Stored records:
__________________________________________________

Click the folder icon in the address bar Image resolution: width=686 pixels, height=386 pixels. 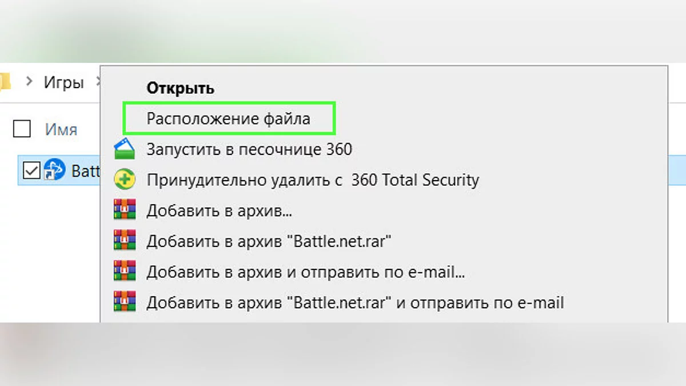tap(5, 82)
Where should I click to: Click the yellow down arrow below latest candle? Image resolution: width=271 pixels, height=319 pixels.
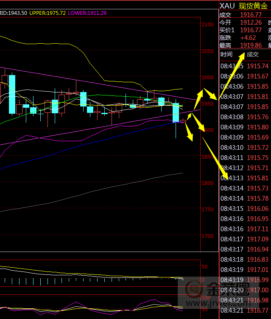pyautogui.click(x=190, y=134)

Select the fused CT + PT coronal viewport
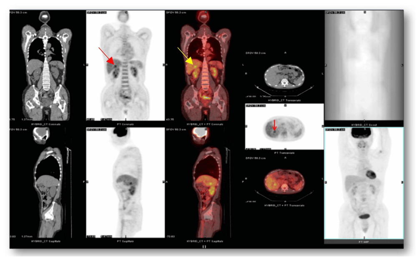pos(204,67)
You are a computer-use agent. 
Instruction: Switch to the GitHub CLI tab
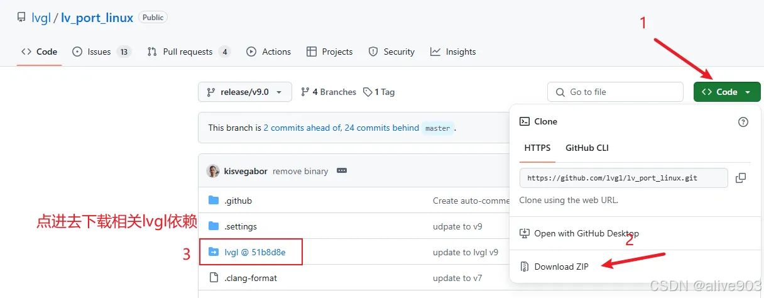(x=587, y=148)
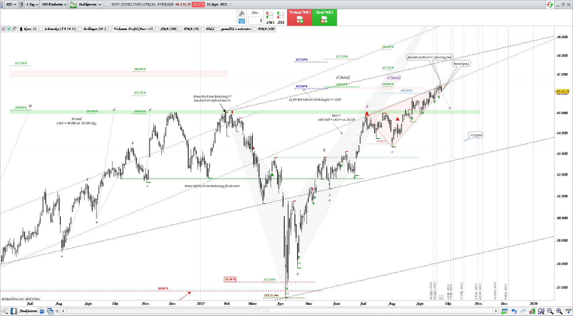The height and width of the screenshot is (316, 573).
Task: Click the calendar go-to-date icon
Action: (x=504, y=311)
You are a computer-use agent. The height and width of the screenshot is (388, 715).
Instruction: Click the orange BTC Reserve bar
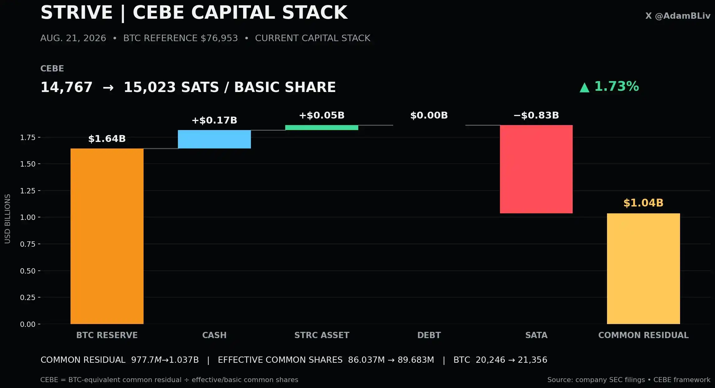107,236
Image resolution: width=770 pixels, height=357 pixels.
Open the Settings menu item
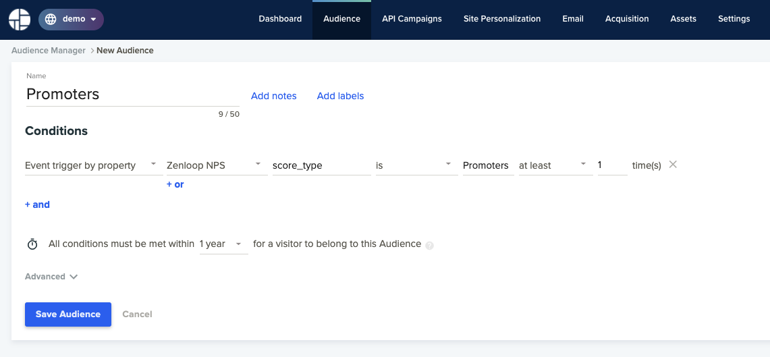734,19
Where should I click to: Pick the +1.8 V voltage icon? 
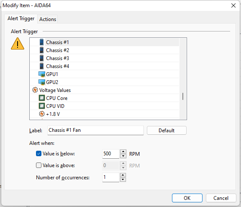pyautogui.click(x=42, y=114)
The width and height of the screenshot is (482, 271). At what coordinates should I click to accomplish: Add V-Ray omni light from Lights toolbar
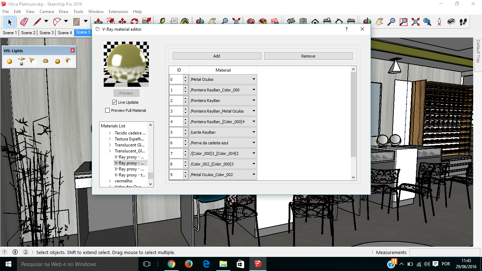10,61
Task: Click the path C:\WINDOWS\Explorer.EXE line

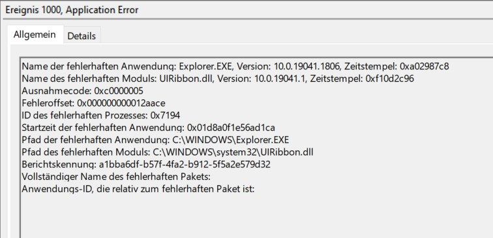Action: [x=155, y=140]
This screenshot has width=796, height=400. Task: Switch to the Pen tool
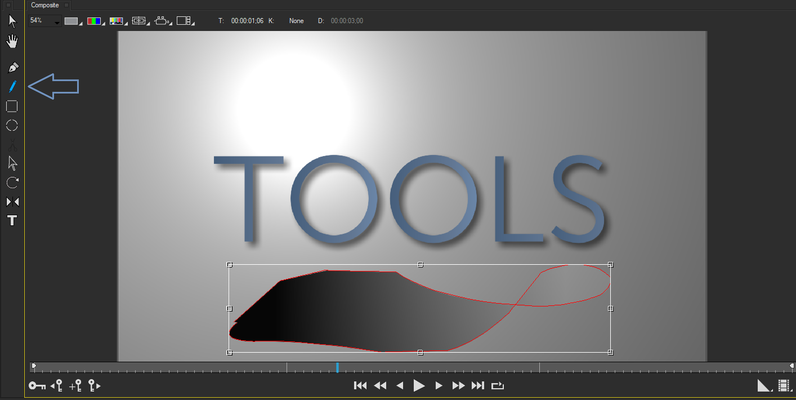[x=12, y=66]
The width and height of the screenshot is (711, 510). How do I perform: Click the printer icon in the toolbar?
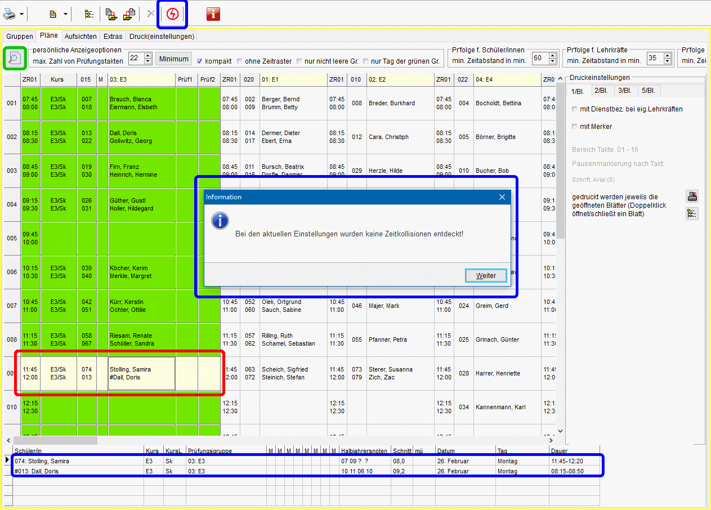[10, 14]
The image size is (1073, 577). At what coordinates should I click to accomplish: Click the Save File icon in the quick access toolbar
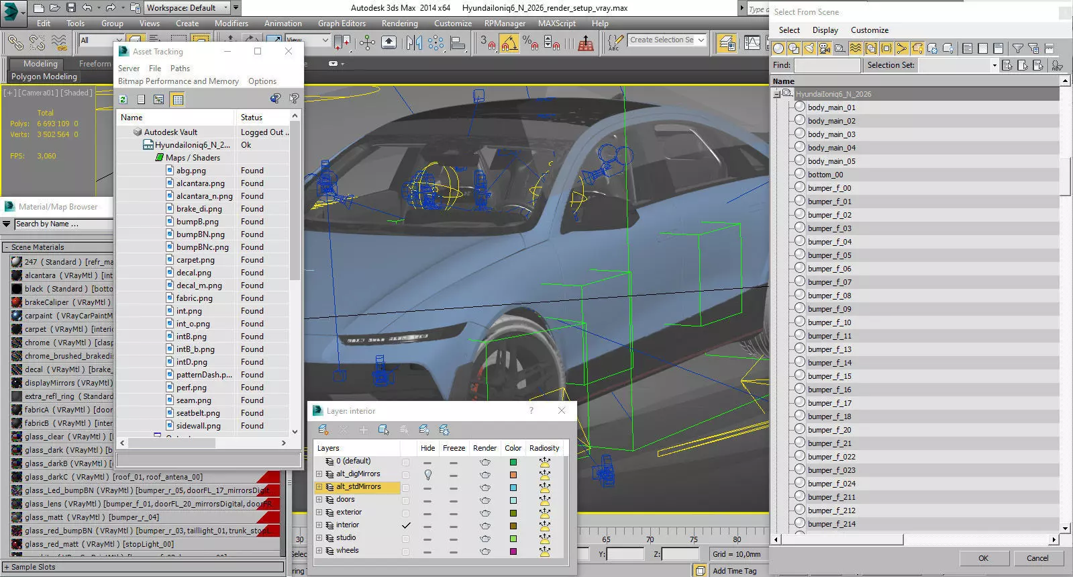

__________________________________________________

Prompt: Leave out each picture and extract the lines from the one containing "Image resolution: width=770" through the end of the records above, inclusive, exactly as they stand.

Response:
Image resolution: width=770 pixels, height=357 pixels.
Open the Settings menu item
734,19
Where should I click to: Pick the +1.8 V voltage icon? 
pyautogui.click(x=42, y=114)
The width and height of the screenshot is (482, 271). At what coordinates should I click to accomplish: Add V-Ray omni light from Lights toolbar
10,61
Task: Click the path C:\WINDOWS\Explorer.EXE line

Action: [x=155, y=140]
This screenshot has width=796, height=400. Task: Switch to the Pen tool
[x=12, y=66]
The width and height of the screenshot is (711, 510). How do I perform: Click the printer icon in the toolbar?
[10, 14]
The image size is (1073, 577). At what coordinates should I click to accomplish: Click the Save File icon in the quick access toolbar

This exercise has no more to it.